E se in fine qualcuno mi rivolgesse la domanda, che cosa in conclusione sia l’istinto, dichiarerei francamente, che una risposta esatta al presente è impossibile. Tuttavia, con qualche trepidazione, arrischierei la seguente spiegazione. La volontà animale risiede in determinate condizioni del sistema nervoso. Queste condizioni ponno essere innate o tali che necessariamente si manifestano in una precisa epoca della vita; oppure possono essere temporanee, direi quasi casuali, tali cioè che si manifestano solo per le impressioni ricevute dagli oggetti esterni col mezzo degli organi dei sensi nel corso della vita individuale. La volontà che deriva dalle condizioni nervose del primo genere, a mio credere, è l’istinto; la volontà, che scaturisce dalle condizioni nervose della seconda specie, è la così detta libera volontà, che riposa sull’intelligenza. L’istinto per così dire, è la volontà costante ed ereditaria della specie, di fronte agli atti volitivi variabili e temporanei dell’individuo.

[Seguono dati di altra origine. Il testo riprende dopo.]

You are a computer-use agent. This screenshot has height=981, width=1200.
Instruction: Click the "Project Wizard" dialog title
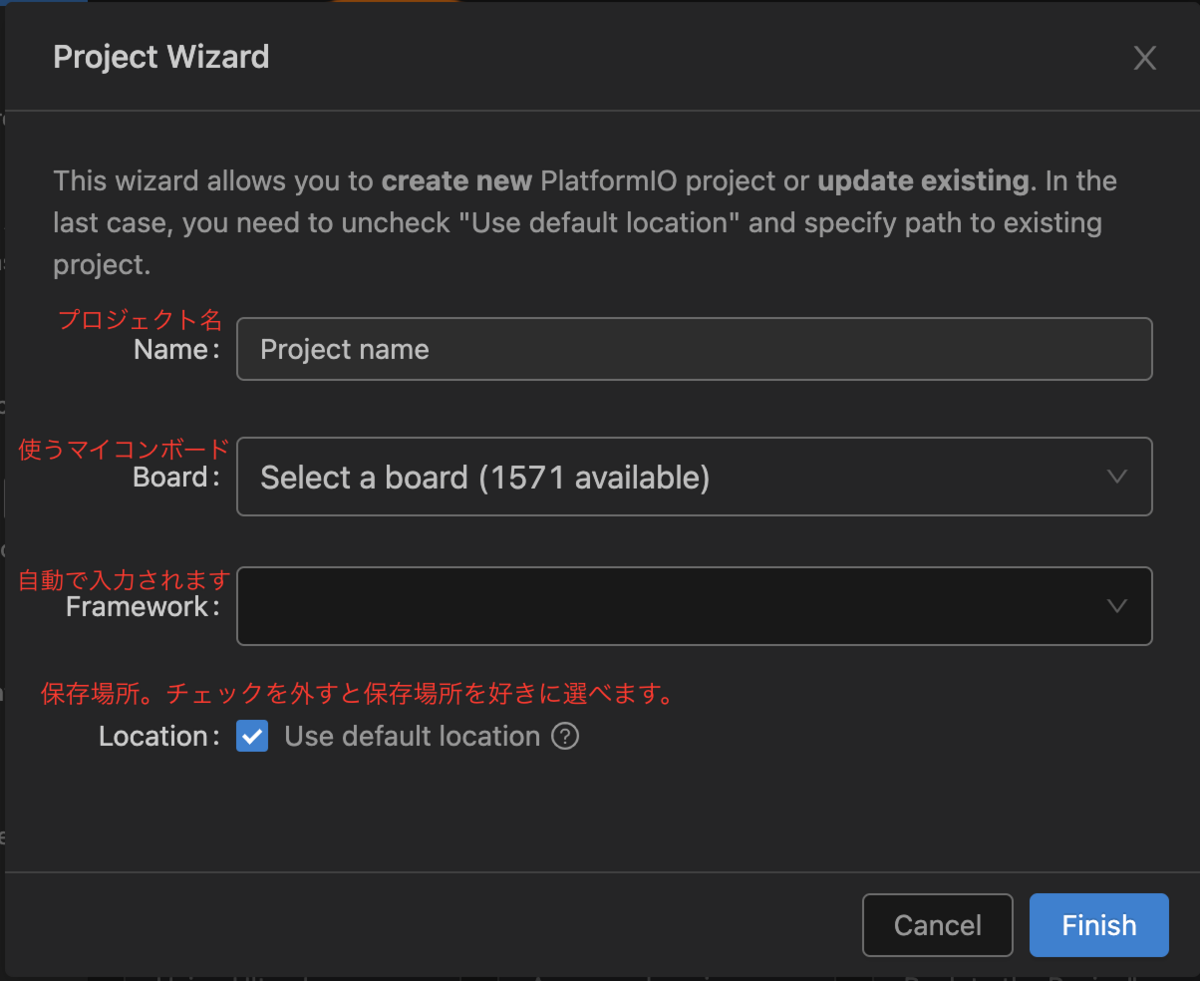pyautogui.click(x=161, y=57)
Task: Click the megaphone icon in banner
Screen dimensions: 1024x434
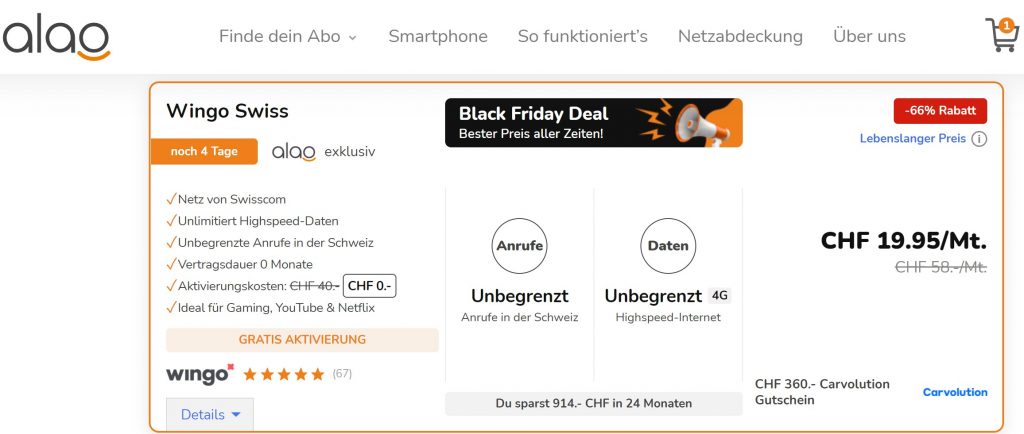Action: pos(700,122)
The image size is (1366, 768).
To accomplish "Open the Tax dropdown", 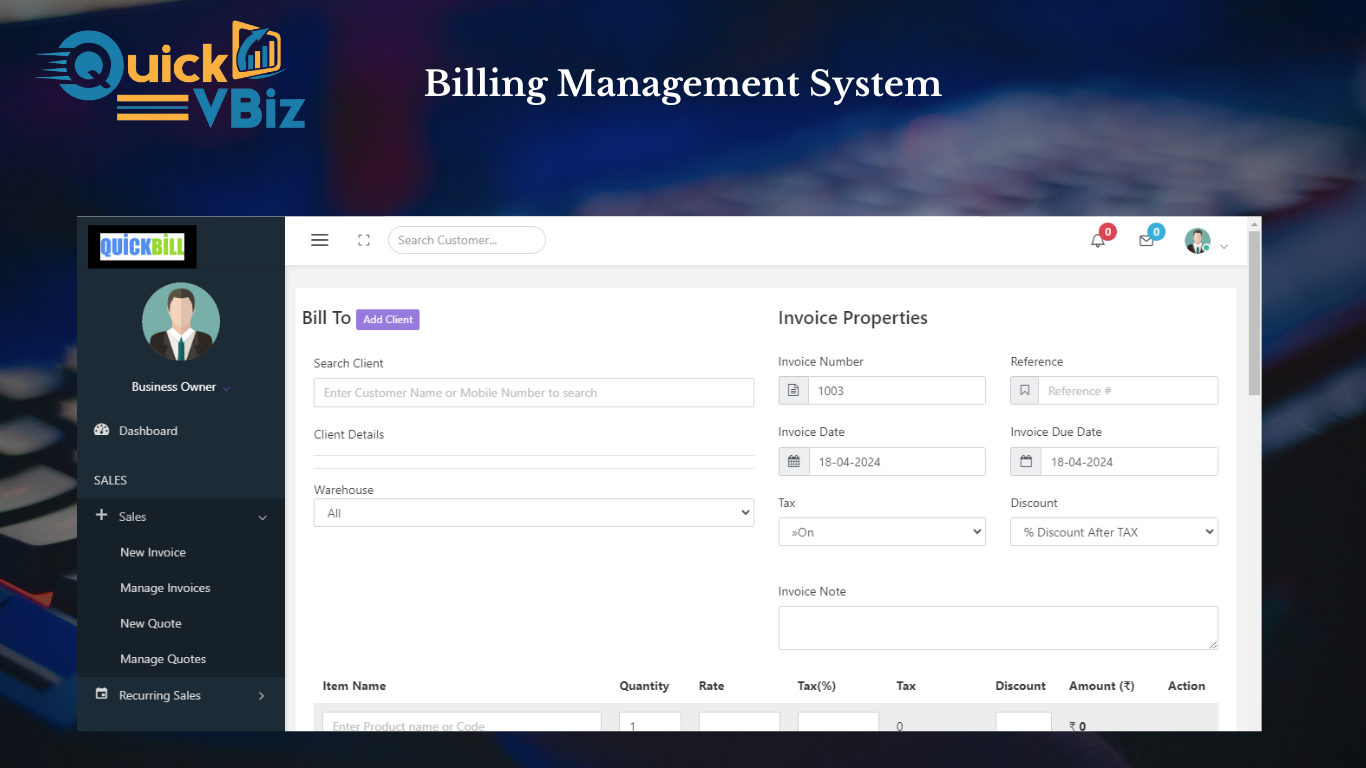I will tap(881, 532).
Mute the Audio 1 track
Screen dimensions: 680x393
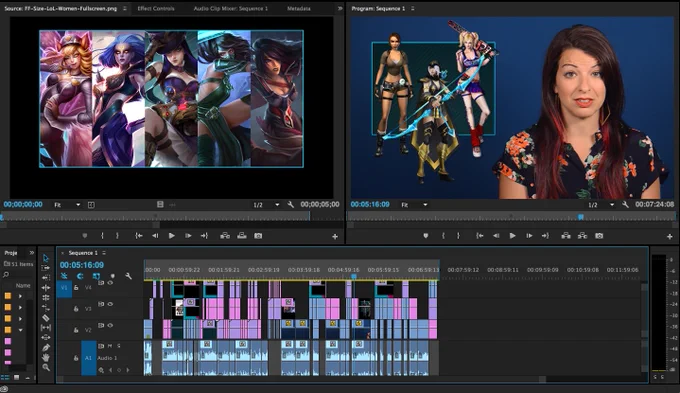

Si vuol identificare l’istinto coll’abitudine; ma quello si riferisce alla specie, questa all’individuo. Esiste tanta differenza tra il primo e la seconda, quanta ne esiste tra la specie e la varietà. È vero che una esatta demarcazione non è stabilita; ma ciò non autorizza a confondere i due fenomeni in un unico concetto.
Ma io non insisto sulla mia definizione. I filosofi vi troveranno forse molto da ridire. Comunque sia, accetterò volontieri spiegazioni migliori; per parte mia dirò con Van der Hoeven: Trado quæ potui.